If you’re attempting to make the queries you mentioned, but including the “+nsid”, are you always seeing the same (or a very identical) NSID?

E.g.

dig +nsid mail.google.com @1.1.1.1
dig +nsid cloud.feedly.com @1.1.1.1  

So it looks like the Hobart DNS server is working again. I can’t find any domains that return SERVFAILs anymore. For posterity, I can confirm that I was reaching a Hobart server (at least I think so). See examples below.

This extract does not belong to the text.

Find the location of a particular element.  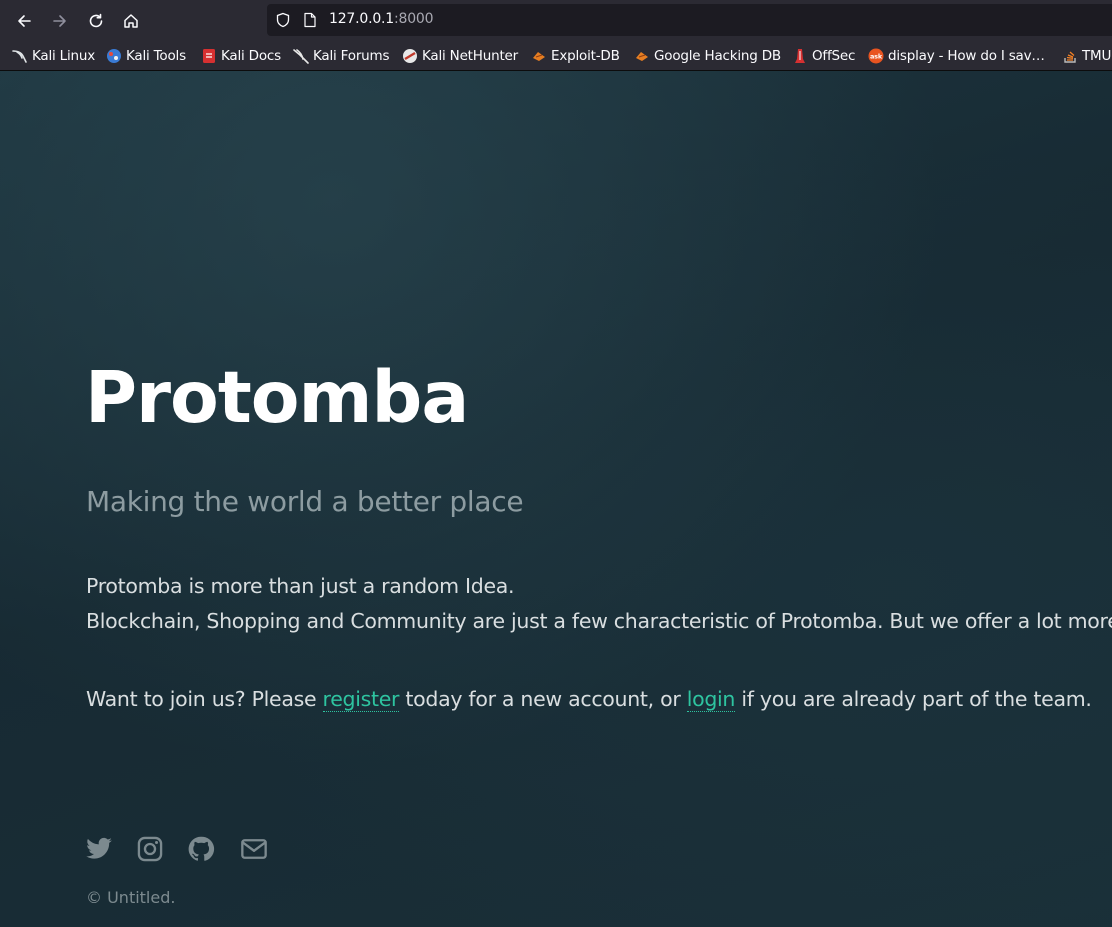

nethunter-icon is located at coordinates (410, 56).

It’s a pity not to know whether there was a fault / known issue. But fixed = good.

cloud.feedly.com flags the "469m2" server:

% dig +nsid cloud.feedly.com @1.1.1.1

; <<>> DiG 9.10.6 <<>> +nsid cloud.feedly.com @1.1.1.1
;; global options: +cmd
;; Got answer:
;; ->>HEADER<<- opcode: QUERY, status: NOERROR, id: 55133
;; flags: qr rd ra ad; QUERY: 1, ANSWER: 2, AUTHORITY: 0, ADDITIONAL: 1

;; OPT PSEUDOSECTION:
; EDNS: version: 0, flags:; udp: 1232
; NSID: 34 36 39 6d 32 ("469m2")
;; QUESTION SECTION:
;cloud.feedly.com.		IN	A

;; ANSWER SECTION:
cloud.feedly.com.	260	IN	A	104.20.60.241
cloud.feedly.com.	260	IN	A	104.20.59.241

;; Query time: 51 msec
;; SERVER: 1.1.1.1#53(1.1.1.1)
;; WHEN: Sat Oct 21 19:41:13 AEDT 2023
;; MSG SIZE  rcvd: 86

As does mail.google.com:

dig +nsid mail.google.com @1.1.1.1 

; <<>> DiG 9.10.6 <<>> +nsid mail.google.com @1.1.1.1
;; global options: +cmd
;; Got answer:
;; ->>HEADER<<- opcode: QUERY, status: NOERROR, id: 25269
;; flags: qr rd ra; QUERY: 1, ANSWER: 1, AUTHORITY: 0, ADDITIONAL: 1

;; OPT PSEUDOSECTION:
; EDNS: version: 0, flags:; udp: 1232
; NSID: 34 36 39 6d 32 ("469m2")
;; QUESTION SECTION:
;mail.google.com.		IN	A

;; ANSWER SECTION:
mail.google.com.	90	IN	A	142.250.70.133

;; Query time: 59 msec
;; SERVER: 1.1.1.1#53(1.1.1.1)
;; WHEN: Sat Oct 21 19:40:58 AEDT 2023
;; MSG SIZE  rcvd: 69

The id.server flags "469m3", which admittedly is not the same, but suspiciously similar. Tasmania being an island, it’s impossible to get similar latencies for any other location (13 ms between Hobart and Melbourne, the closest next hop), so I’m reasonably confident that I was always getting a Hobart server when the issue was present.

dig +nsid CH TXT id.server @1.1.1.1                                   

; <<>> DiG 9.10.6 <<>> +nsid CH TXT id.server @1.1.1.1
;; global options: +cmd
;; Got answer:
;; ->>HEADER<<- opcode: QUERY, status: NOERROR, id: 52851
;; flags: qr rd ra; QUERY: 1, ANSWER: 1, AUTHORITY: 0, ADDITIONAL: 1

;; OPT PSEUDOSECTION:
; EDNS: version: 0, flags:; udp: 1232
; NSID: 34 36 39 6d 33 ("469m3")
;; QUESTION SECTION:
;id.server.			CH	TXT

;; ANSWER SECTION:
id.server.		0	CH	TXT	"HBA"

;; Query time: 57 msec
;; SERVER: 1.1.1.1#53(1.1.1.1)
;; WHEN: Sat Oct 21 19:41:39 AEDT 2023
;; MSG SIZE  rcvd: 63

This topic was automatically closed 15 days after the last reply. New replies are no longer allowed.